17 March 2021
With the gazettement of the Industrial Relations (Amendment) Act 2020 (the “Amendment Act”) on 20 February 2020 and its partial coming into force on 1 January 2021, we now see a change in procedures relevant to representations for unfair dismissal claims at the Industrial Court (“IC”). The savings provision in the Amendment Act states that all unfair dismissal representations and proceedings filed before the coming into force of the Amendment Act will not be affected by its changes.
What do you, as an employer/employee, need to know in relation to the changes under the Amendment Act?
We set out below KEY-TAKEAWAYS on changes to the unfair dismissal representations and procedures: –
-
The Removal of the Minister “Filter” In The Reference of Unfair Dismissal Claims to the IC – Prior to this, the Minister of Human Resources had the discretion to refer unfair dismissal complaints to the IC and refuse to do so where he was of the view that the same was frivolous. However, the same no longer applies. With the Amendment Act, all unfair dismissal complaints from 1 January 2021 will be automatically referred by the Director-General of Industrial Relations (“Director-General”) to the IC where no settlement is reached during the conciliation process. It appears now that ALL unfair dismissal complaints are subject to be tried by the IC if a settlement is not reached. This could mean an influx of cases at the IC, whether frivolous or not.
-
Claimant’s Death is NO Bar to the IC Proceedings – Previously, unfair dismissal claims were found to be personal actions, where the death of a Claimant employee would bring an end to his/her unfair dismissal proceedings. With the Amendment Act, the IC has the power to carry on with the hearing of the unfair dismissal claim despite the death of the Claimant.
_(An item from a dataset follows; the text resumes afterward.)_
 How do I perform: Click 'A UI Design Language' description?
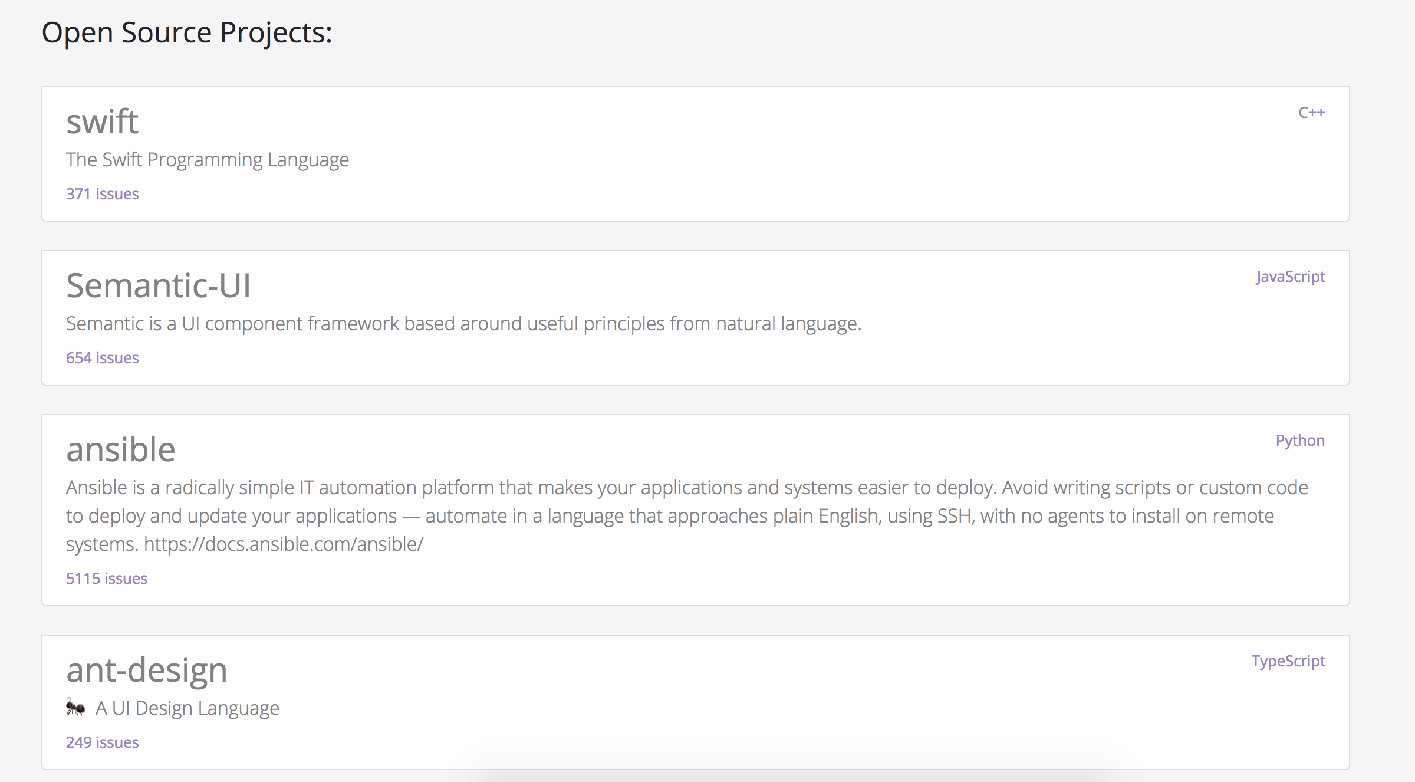coord(187,708)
While the Amendment Act appears to now confer power on the IC to preserve a “dead man’s claim”, the main practical issue to this is the evidentiary element of having the testimony of the Claimant before the IC as the main witness in his own dismissal claim. It appears that even with the ability to continue proceedings despite the Claimant’s death, the reality of the same succeeding may see difficulty without his testimony.
-
High Court Can Appoint a Guardian Ad Litem for a Mentally Disabled Employee – The Amendment Act now allows an application to be made by the next-of-kin of a mentally disabled employee to the High Court to appoint a guardian ad-litem for the purpose of the unfair dismissal proceedings at the IC. Where the extent of such applications being allowed by the Court has yet to be seen, it appears that this process puts a third party guardian in the driver’s seat of unfair dismissal proceedings.
-
The New Appeal Procedures Against an IC Decision – Before the Amendment Act, any dissatisfaction towards the IC’s decision was subject to a judicial review application at the High Court. Now, for all claims from 1 January 2021 onwards, the Amendment Act provides that the same can be appealed to the High Court within 14 days from the date of grant of the award. The notable changes in this process are as follows:-
– Shorter time frame to lodge an appeal against the decision of the IC when under a judicial review application, an aggrieved party had 3 months do so.
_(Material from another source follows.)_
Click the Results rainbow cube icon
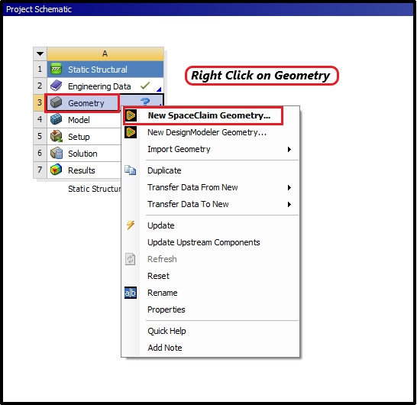The image size is (417, 405). pos(56,170)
– No leave is required to appeal to the High Court against an IC decision (unlike a judicial review application) but you may need leave to appeal to the Court of Appeal depending on the value of the claim.
– Parties are deprived of the opportunity to appeal to the Federal Court where much of the employment law development and landscape in Malaysia has been handed down by the apex court over the years.
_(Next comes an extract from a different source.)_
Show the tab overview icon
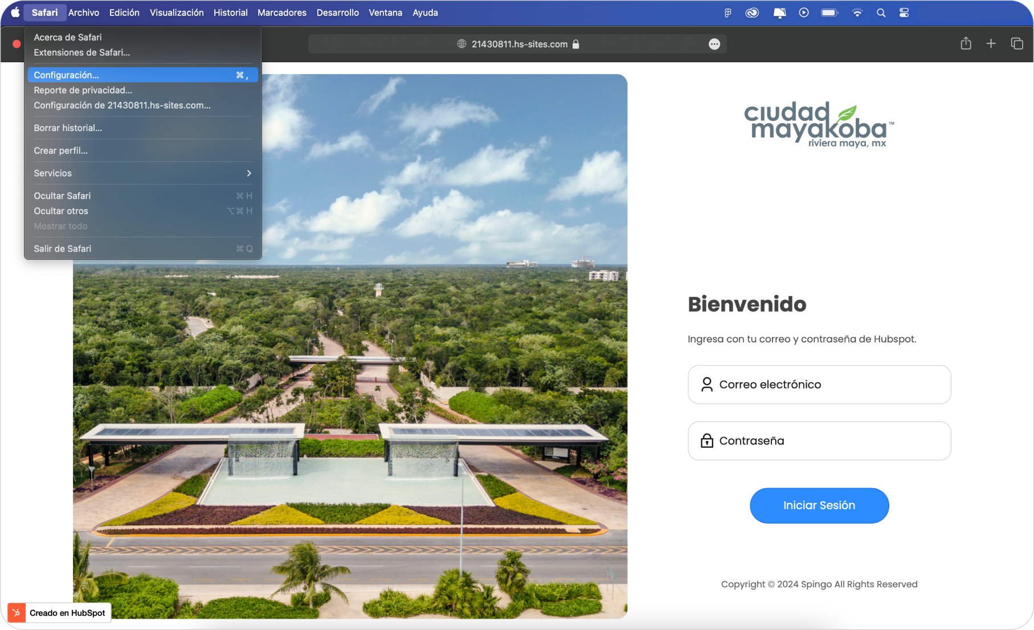This screenshot has width=1034, height=630. [x=1016, y=43]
– With an appeal being by way of a rehearing, parties may be allowed to adduce fresh evidence (if allowed by the High Court), where the judicial review process was more stringent in its requirements.
– While there is no express bar to judicial review applications being filed, it is likely that the High Court may not entertain the same where there exist new appeal procedures in place, and applicants may need to show they have exhausted all other measures before resorting to a judicial review application.
-
The IC Can Now Award Compensation to the Claimant’s Next-Of-Kin – Stemming from the ability to now proceed with unfair dismissal claims despite the Claimant’s death, the IC is now able to award back wages or compensation in lieu of, or both, to the next-of-kin of the deceased Claimant.
-
Harsher Penalties Towards Employers: Imposition of Interest and Higher Fines – The IC will now have the power to impose interest at the rate of up to 8% per annum to an award commencing from the 31st day of the award. Further, the penalty for non-compliance with an award has now been increased to a fine of up to RM50,000.00.
-
Other Key-Takeaways:
– Certain Employees of Statutory Bodies Entitled to Bring Unfair Dismissal Claims to the IC – Previously, unfair dismissal claims were not extended to government and statutory body employees. Now, the Amendment Act confers an entitlement to employees of statutory bodies under certain situations to bring such claims.
– Abolishment of Imprisonment for Strikes, picketing and lock-outs – The punishment of imprisonment for illegal picketing and strikes have been abolished. While this may showcase a step in the Malaysian industrial relations landscape in favour of the trade unions’ rights to freedom of speech and expression, the fine for such illegal acts have been increased from RM1,000.00 to RM5,000.00 which may counter-act against such intended change.